(Saved data entries)
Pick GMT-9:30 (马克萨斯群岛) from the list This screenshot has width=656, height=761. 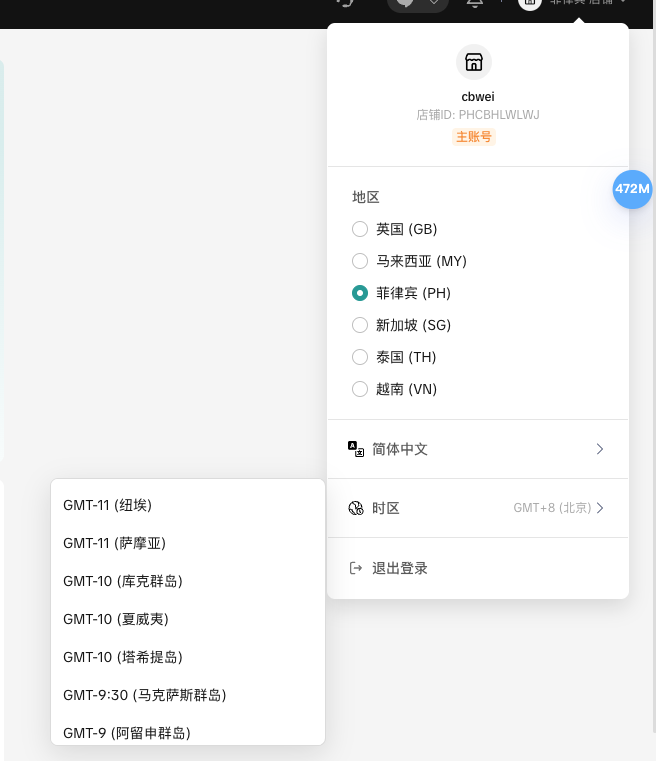[x=145, y=695]
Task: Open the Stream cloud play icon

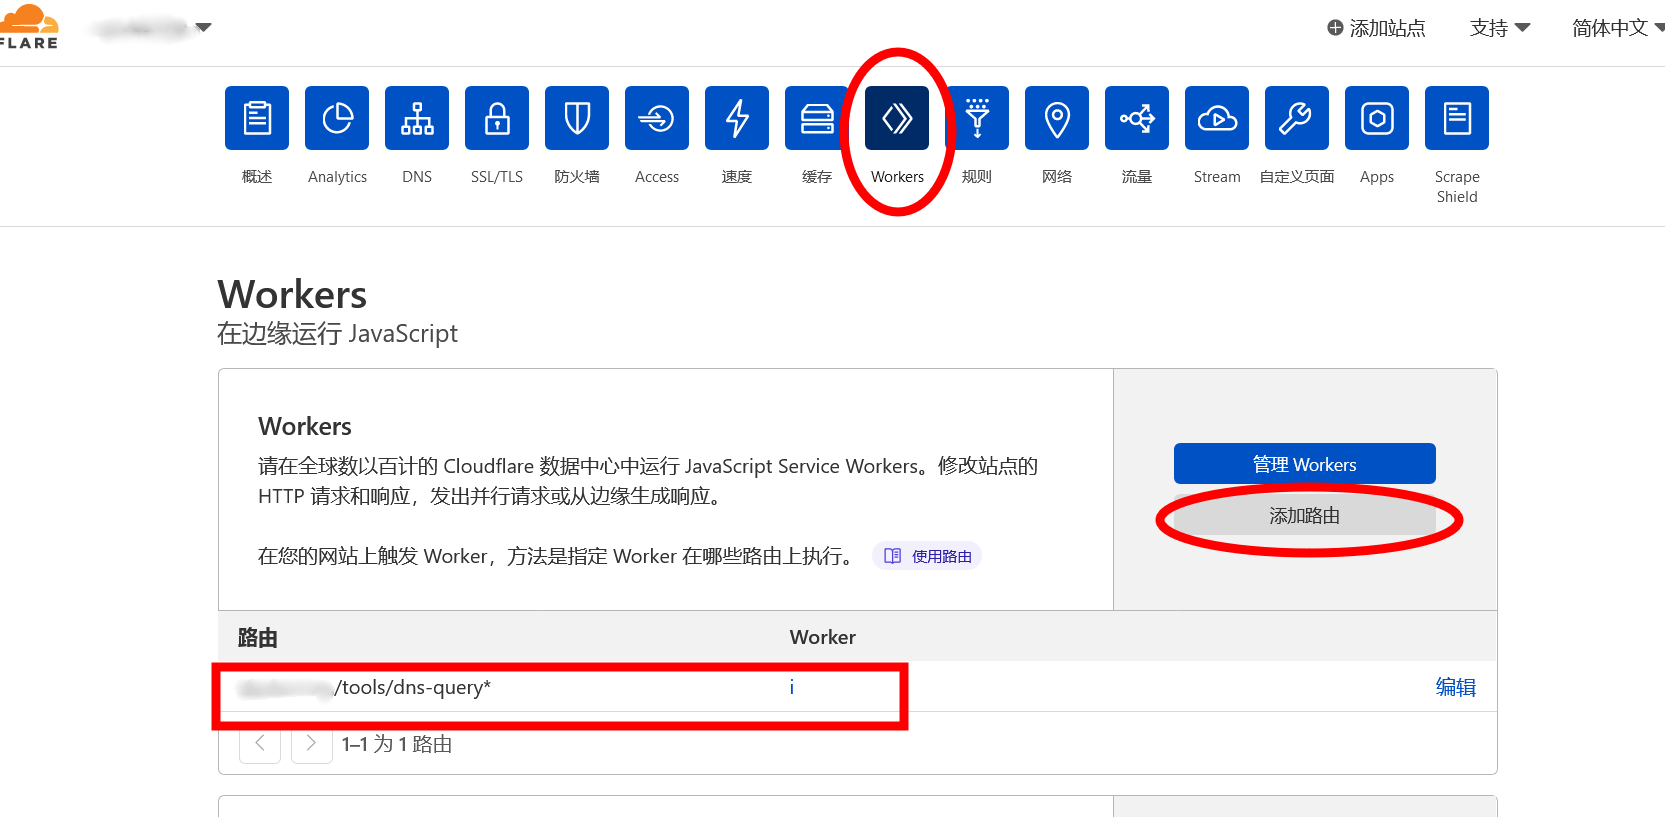Action: [x=1217, y=118]

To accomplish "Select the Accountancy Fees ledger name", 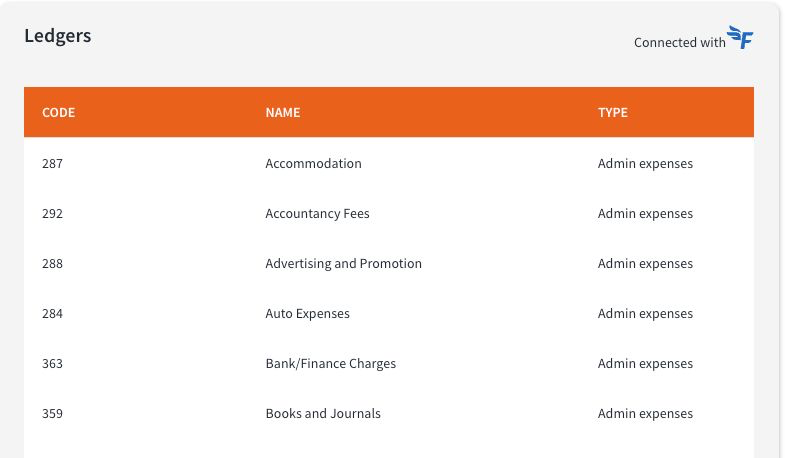I will (x=317, y=213).
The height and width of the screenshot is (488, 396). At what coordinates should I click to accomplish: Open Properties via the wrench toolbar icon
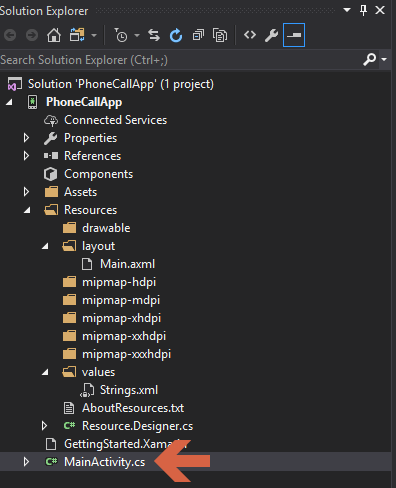coord(271,35)
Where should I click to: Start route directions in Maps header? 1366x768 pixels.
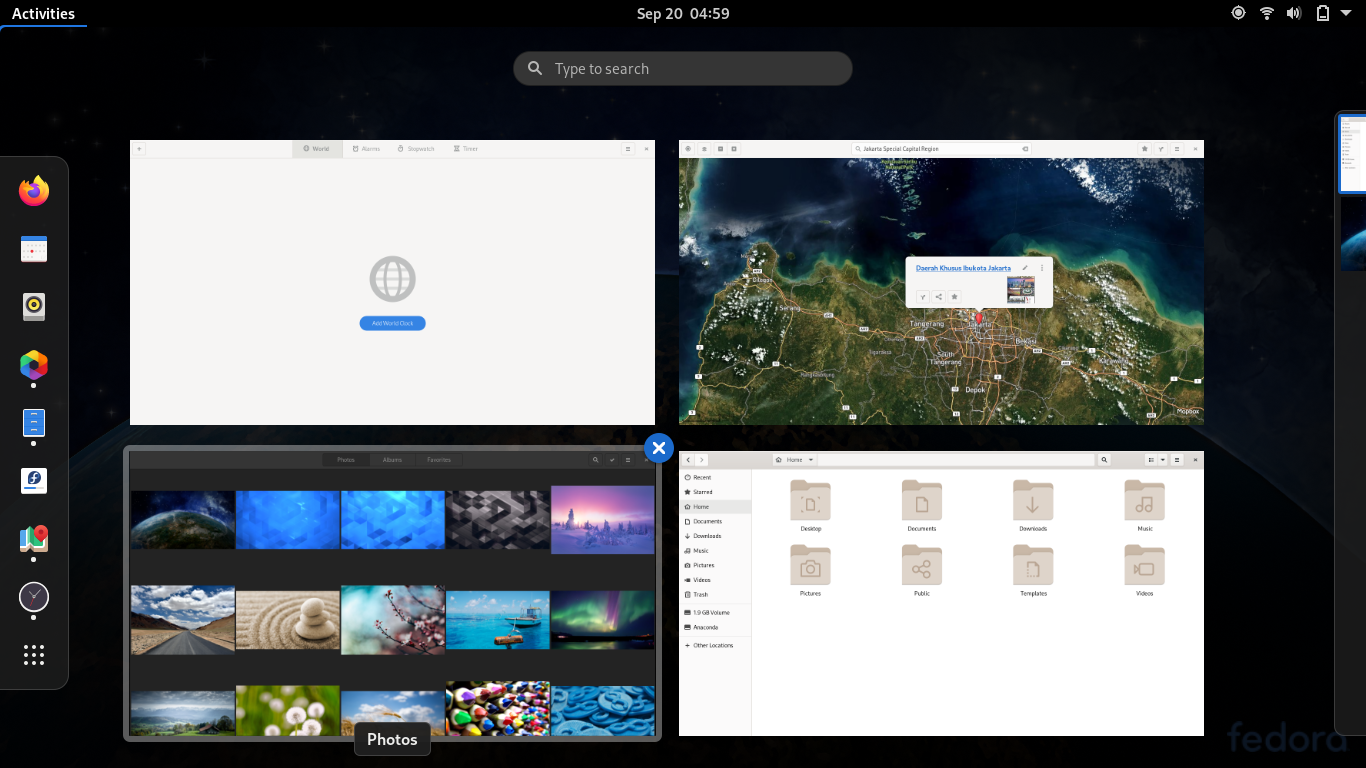point(1160,148)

Requirement :: What you return must match, line for line, the records from the line containing "The height and" through their end, with both ends included and no pictures.

Answer to this problem ::
The height and width of the screenshot is (488, 396). At what coordinates should I click to accomplish: Open Properties via the wrench toolbar icon
coord(271,35)
Where should I click to: Start route directions in Maps header? 1366x768 pixels.
point(1160,148)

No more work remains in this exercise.